Liaison means the linking of sounds or words.When we say a sentence in English, we join or “link” words to each other. Because of this linking, the words in a sentence do not always sound the same as when we say them individually. Linking is very important in English. If we recognize and use linking, two things will happen:
1. We will understand other people more easily.
2. Other people will understand us more easily.
The important thing in linking is the sound, not the letter. Often the letter and the sound are the same, but not always.
The most common liaison phenomena involve /r/ appearing in non-rhotic speech in post-vocalic contexts. A rhotic speaker will pronounce words like far as /fɑːr/, whereas a non-rhotic speaker does not pronounce /r/ at all unless followed by a vowel. E.g.

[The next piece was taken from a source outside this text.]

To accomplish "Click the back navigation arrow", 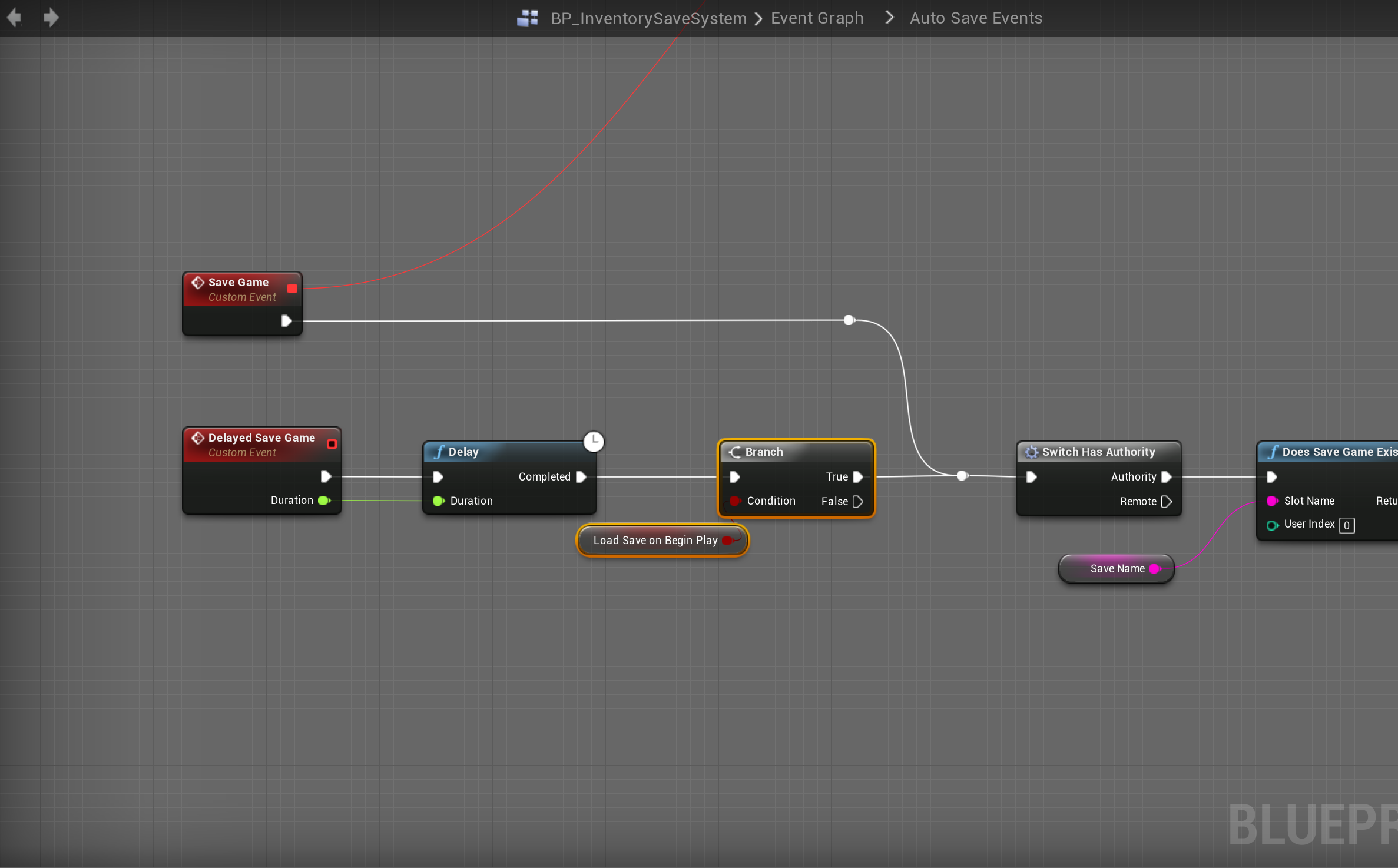I will point(15,18).
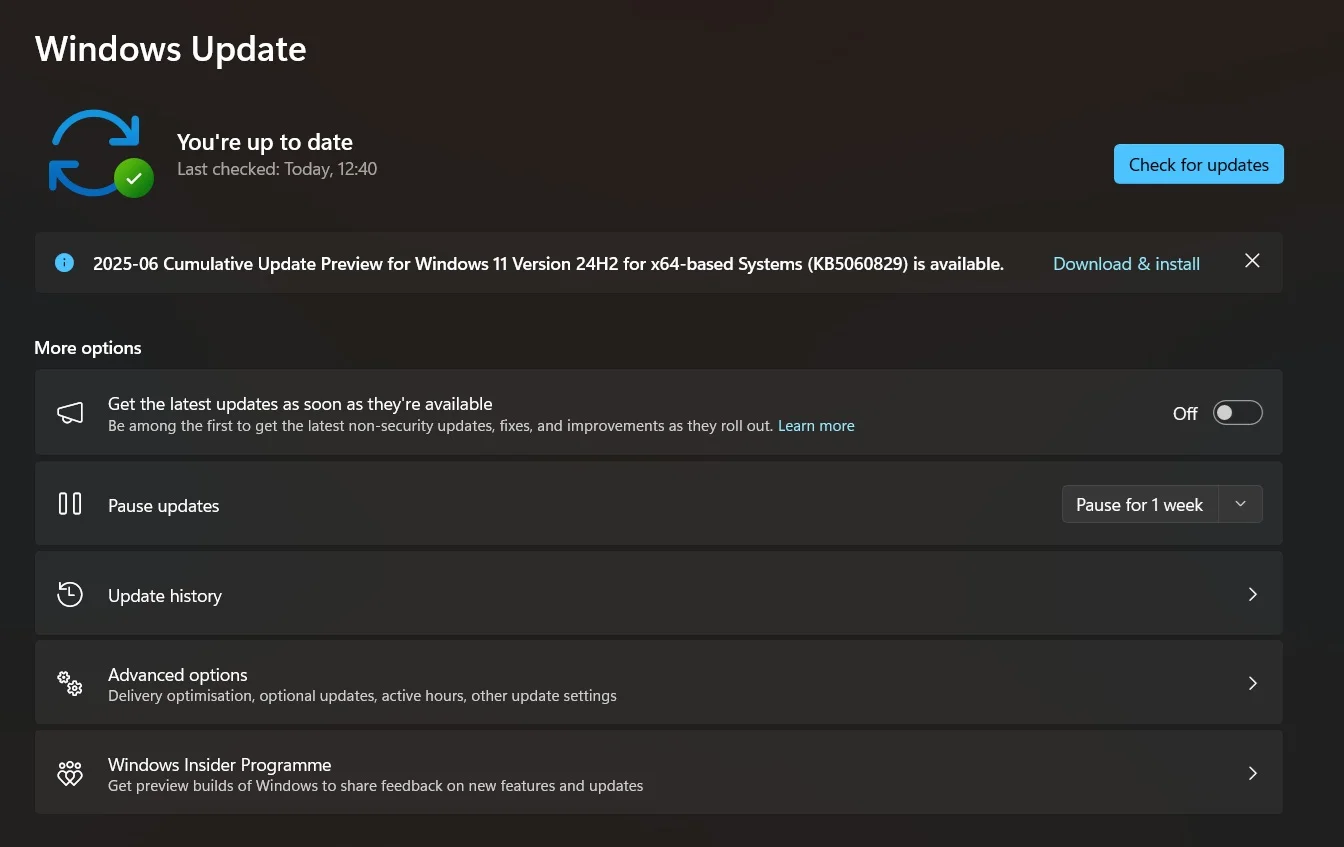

For rhotic speakers this is just because far has an /r/ in it, but for non-rhotic speakers it appears because the first word ends with a vowel and the second word begins with a vowel – the /r/ links the two words together. In such cases, [r] forms a syllable with the following vowel in connected speech and therefore occurs in a syllable onset – such syllabification across word boundaries is a general feature of connected speech in English. The [r] occurring in this context is usually referred to as Linking R, for the simple fact that there is <r> in the spelling.

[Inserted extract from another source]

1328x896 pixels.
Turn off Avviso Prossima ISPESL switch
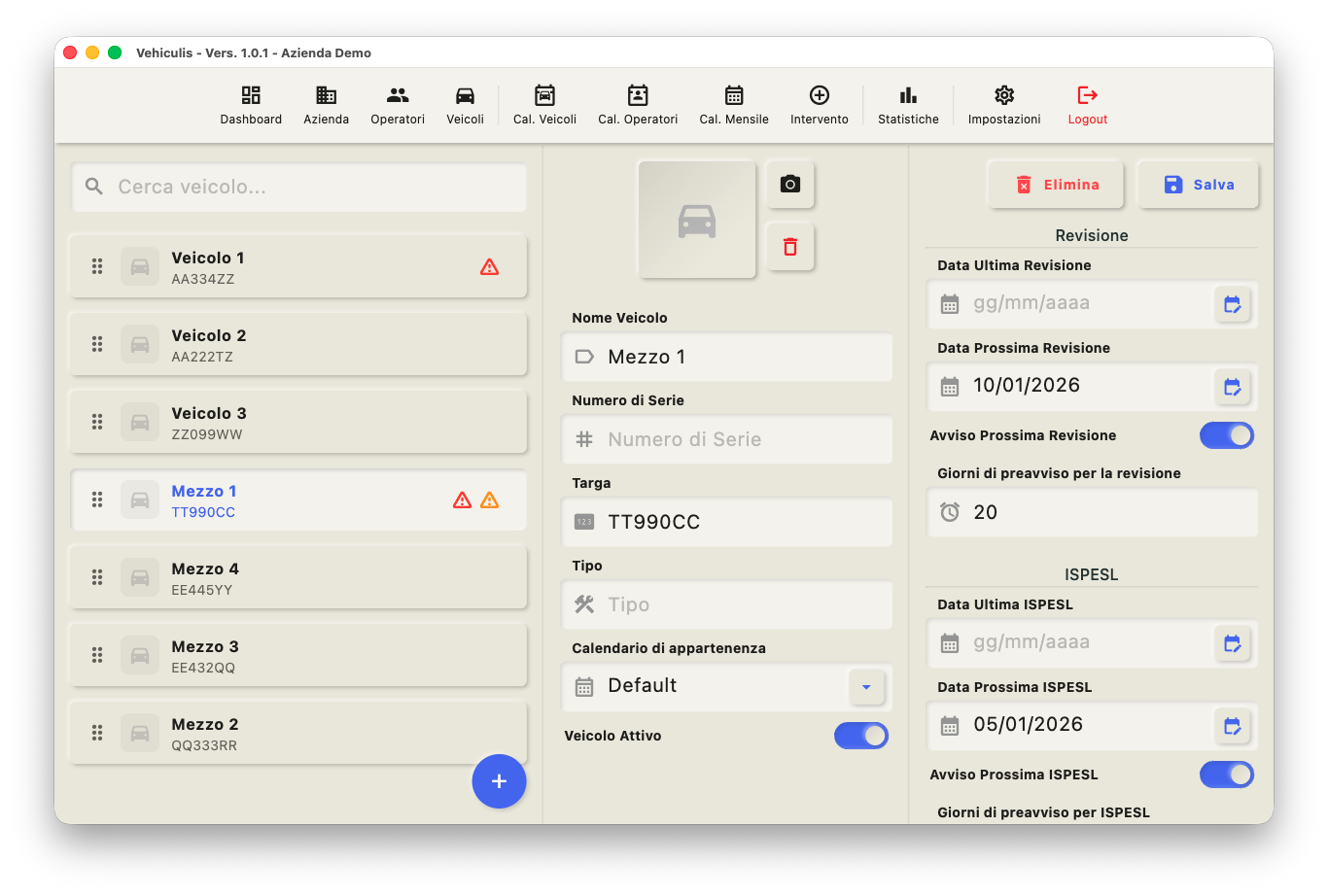pos(1227,775)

For speakers of non-rhotic accents /r/ is not pronounced after vowels. However, in these accents, when words that are spelled ending with an <r> or an <re> come before a word beginning with a vowel, the /r/ is usually pronounced. This is linking /r/. In rhotic accents the /r/ is also pronounced when the words are in isolation so cannot be termed linking.

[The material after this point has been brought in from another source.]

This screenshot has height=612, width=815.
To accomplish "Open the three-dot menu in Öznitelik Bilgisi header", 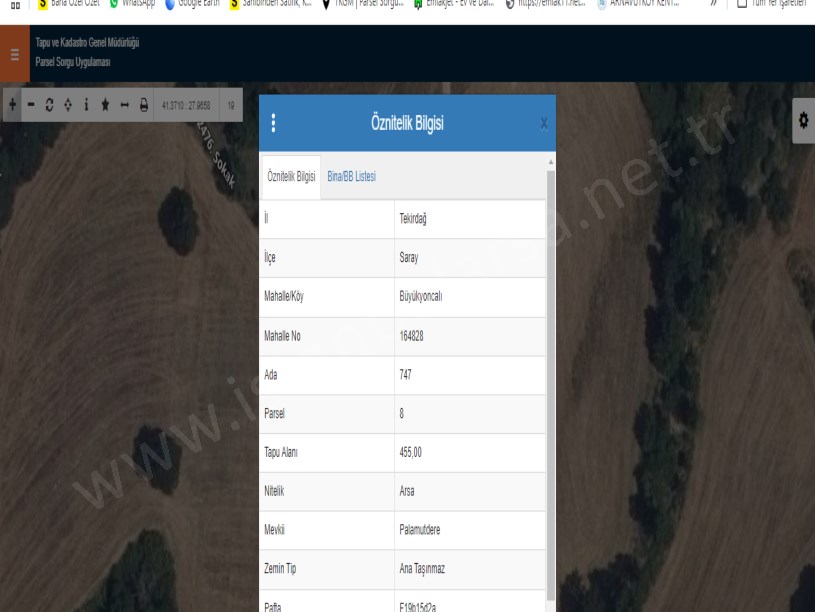I will [x=274, y=123].
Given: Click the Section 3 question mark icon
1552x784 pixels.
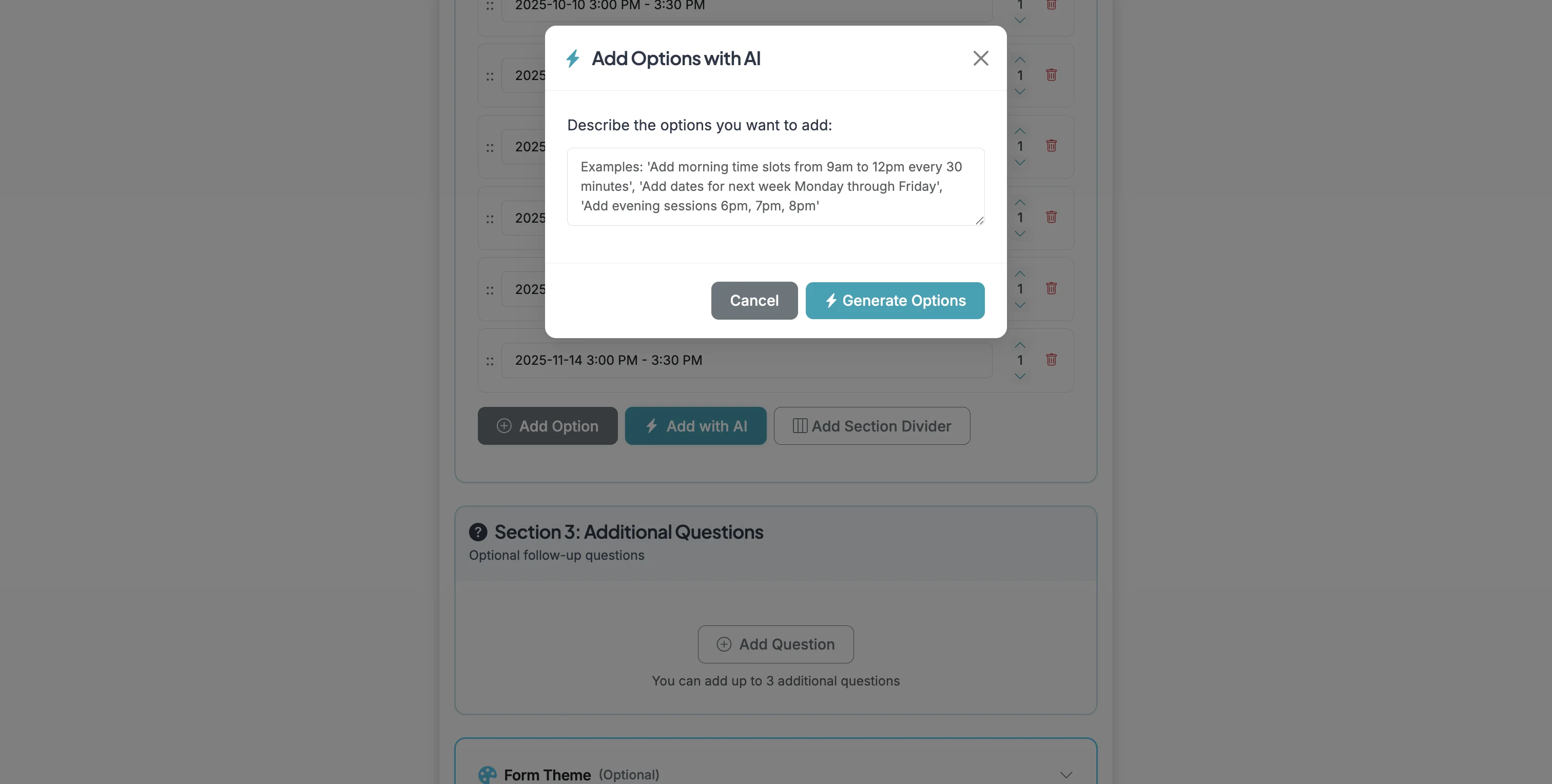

Intrusive /r/ also involves the pronunciation of an /r/ sound, but this time there is no justification from the spelling as the word’s spelling does not end in <r> or <re>. Again this relates to non-rhotic accents; rhotic accents do not have intrusive r. Like Linking /r/ Intrusive /r/ is found in word-final position in phrases such as law /r/ and order [lɔːr ənd ɔːdə], the idea /r/ of it, spa /r/ is in which [r] is inserted after the set of non-high vowels [ə, ɑː, ɔː].
Thus, link a final /ə/ or even /ɑː, ɔː/ to an initial vowel in the same sense group by inserting an r-sound even if there is no r in the spelling. The /r/ added in this way is known as Intrusive /r/.